The Man Who Would Be King (John Huston, 1975) The obsessive quest. The lust for riches and the good life it will bring. The realization that the journey may be more important than the rewards. Laughter. Two ne'er-do-wells cross into unknown territory for riches and are undone by their own greed and discord.John Huston made this story before--a couple times, in fact. The closest might be The Treasure of the Sierra Madre, which The Man Who Would Be King resembles. But it could also be The Maltese Falcon, from the villains' perspective. Both films deal with wealth evading their questers' grasp, and both quests end with some laughter. In The Man Who Would Be King, that laughter comes earlier, and provides the miracle that leads the adventurers to achieving their hearts' desires. And gaining wisdom.

Although in each film someone always has to take "the fall."

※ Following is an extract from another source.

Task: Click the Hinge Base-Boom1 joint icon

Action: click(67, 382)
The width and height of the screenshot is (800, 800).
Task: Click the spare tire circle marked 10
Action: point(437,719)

The story is by Rudyard Kipling, and story-teller Huston provides the conceit that might have led to the writing of the tale, as Kipling is featured prominently in the film, portrayed with genial bonhomie and a writer's intrigued fascination at the train-wreck-sure-to-happen by Christopher Plummer. The story, of two confidence men/ex-British militiamen--Daniel Dravot (Sean Connery) and P.T. "Peachey" Carnahan (Michael Caine)--who brave the impossible journey through the Himalayas to find the fabled city of Kafiristan to set themselves up as "kings" held echoes of themes featured prominently throughout the work of John Huston. When he realized his dream of making this film, he was nearly 70 and suffering from emphysema, but the travel and the foreign locations did not dim his enthusiasm at such an age. He said it was one of his favorite "shoots" in his long-storied career. And one of the easiest.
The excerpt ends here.